___ TEXTO DE ORIGEM
A tarefa de zelar pelas receitas de Estados e municípios exige constante vigilância. A dificuldade que o governo federal tem de abrir mão de sua postura centralizadora apresenta recorrentes ameaças ao pacto federativo e a um de seus mais importantes pilares: o federalismo fiscal. Estamos, novamente, diante de uma situação em que ações tomadas à revelia dos entes subnacionais têm impacto negativo sobre os caixas de Estados e municípios.
A proposta de ampliar para R$ 5 mil a faixa de isenção do Imposto de Renda (IR), embora seja uma medida socialmente justa, está sendo construída sem a devida consideração sobre seus efeitos colaterais. Pela regra atual, Estados e municípios ficam com o IR retido na fonte sobre os salários pagos a seus próprios servidores. A isenção proposta extinguiria essa receita automaticamente, nos casos de salários inferiores a R$ 5 mil. É importante destacar que o Atlas do Estado Brasileiro, pesquisa realizada pelo Ipea, aponta que nos Estados, cerca de 66% dos servidores têm salário inferior a R$ 5 mil e, nos municípios, essa faixa chega a 87%.
______
___ EXTRATO DE DADOS
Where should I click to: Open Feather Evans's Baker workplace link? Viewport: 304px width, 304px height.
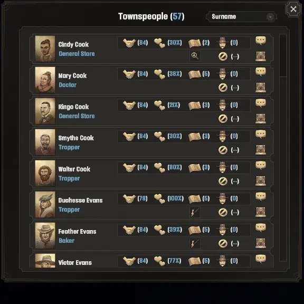67,241
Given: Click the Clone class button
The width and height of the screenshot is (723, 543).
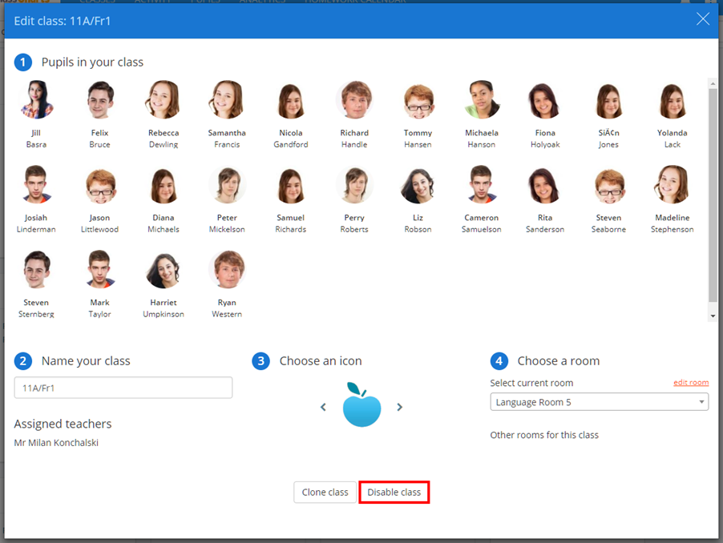Looking at the screenshot, I should (x=325, y=493).
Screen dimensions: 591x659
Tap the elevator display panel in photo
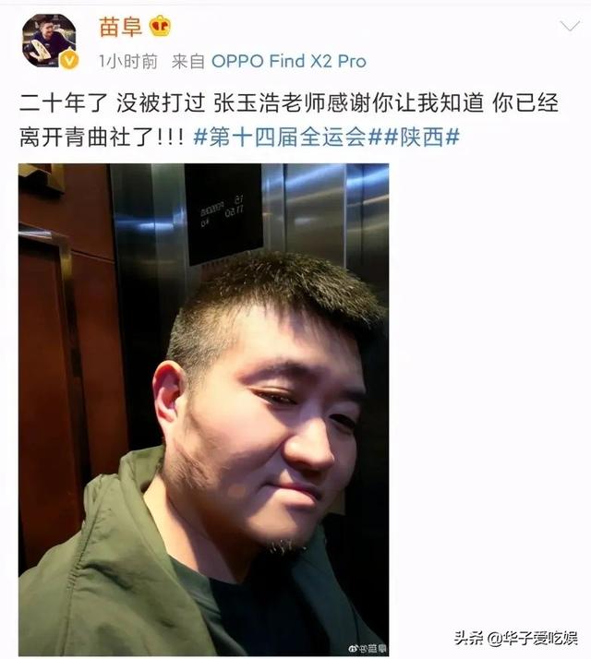click(x=223, y=214)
______
Continue o texto sobre o federalismo fiscal e a isenção do Imposto de Renda a partir do ponto em que ele termina. As linhas não têm relação alguma com o texto.

=== RESPOSTA ===
Com o impacto nessa fonte de receita, o próprio governo federal estima que Estados e municípios terão uma perda anual de arrecadação de R$ 5 bilhões. O Estado de São Paulo seria o mais afetado com a medida, com perda anual estimada em R$ 656 milhões, segundo contas da consultoria da Câmara dos Deputados. Como a União não apresenta nenhuma solução para esta situação – à exceção da vaga promessa de que as perdas serão compensadas pelo aumento do consumo – cabe ao Congresso Nacional propor uma solução.
É preciso um compromisso firme com a preservação do pacto federativo, porque na mesma medida em que os recursos são centralizados, as obrigações de prestação de serviços são descentralizadas, culminando na situação em que os entes subnacionais não têm lastro financeiro para dar conta de suas atribuições. A arrecadação não é um fim em si mesma. Ela sustenta políticas públicas nas áreas mais sensíveis da vida em sociedade. Retirar dos entes federados parte considerável de sua base arrecadatória, sem alternativas claras de recomposição, é fragilizar a capacidade do Estado de prestar serviços públicos ao cidadão.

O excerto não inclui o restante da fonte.